Note: The first row shows that TV timeouts decrease subsequent scoring at multiple levels of run length. *p < 0.1; **p < 0.05; ***p < 0.01.

The first column of Table 3 shows the main result. It shows that a TV timeout causes the momentumed team to score slightly more than 11% fewer points (e-.119 - 1 = - .112) in the subsequent three minutes. This effect is about 50% larger than the opposing team substituting a player (e-.077 - 1 = - .0741). Both results are unlikely to have occurred by chance (p < 0.001). When looking at longer runs (columns two and three), the discrepancy is even more apparent: opposing team substitutions have no statistically significant effect on the momentumed team’s scoring, but the TV timeout effect grows.

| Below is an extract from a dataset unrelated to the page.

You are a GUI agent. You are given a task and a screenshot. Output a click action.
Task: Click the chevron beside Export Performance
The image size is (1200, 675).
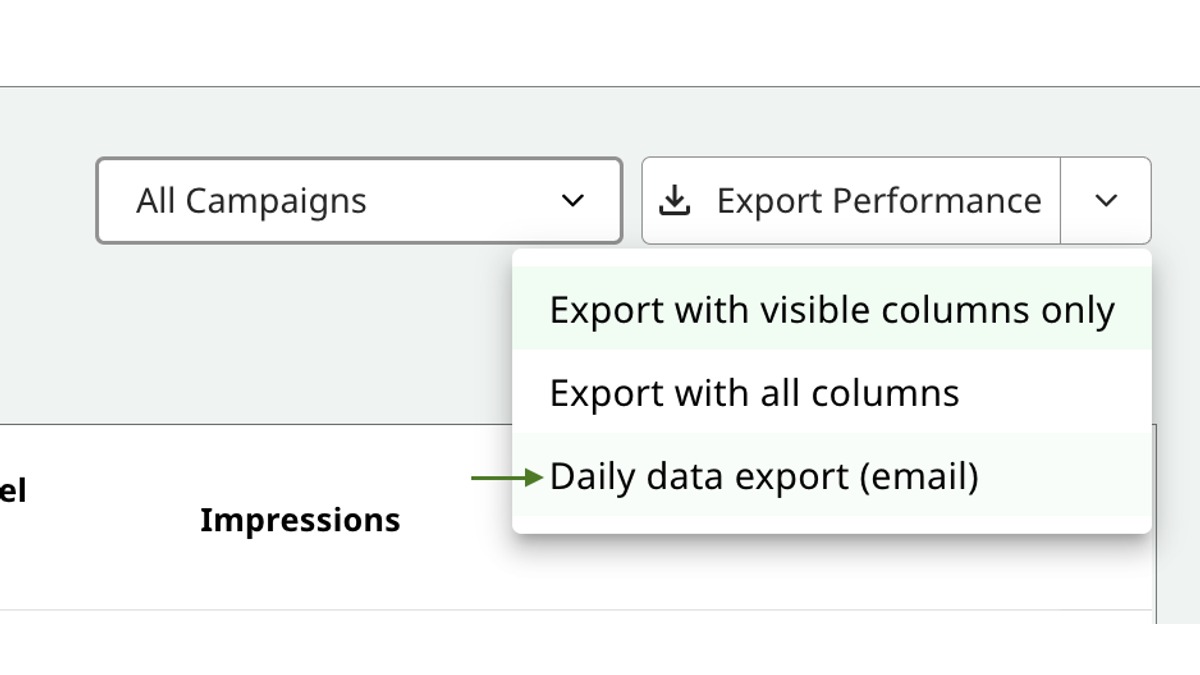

The disappearance of momentum is the result of a pause in play and alteration of the five players, not mean reversion or the opponent’s changes. First, the regressions find no evidence of mean reversion during runs. The coefficient on the size of the current run is.001, and it is not statistically significant in any regression. Second, the momentumed team substituting a player negatively affects a run and does so more than the TV timeout. It reduces subsequent points by about 16% (e-.176 - 1 = -0.161). Upon reflection, this result makes sense: if team momentum exists, then breaking the team that experiences the momentum by substituting out a player changes the composition of the momentumed team. In effect, the momentumed team is no longer playing after the timeout. An implication of this result is that coaches of momentumed teams should not substitute players during a TV timeout.

These dynamics are more apparent when analyzing runs of more than 10 and 15 points, columns 2 and 3 respectively. In those models, the only variable that causes subsequent points scored to decrease is a TV timeout, a 11.57% and 30.79% decrease. 30.79% is the largest effect for any variable across all the models, though it should be interpreted cautiously given the small sample size (n = 48).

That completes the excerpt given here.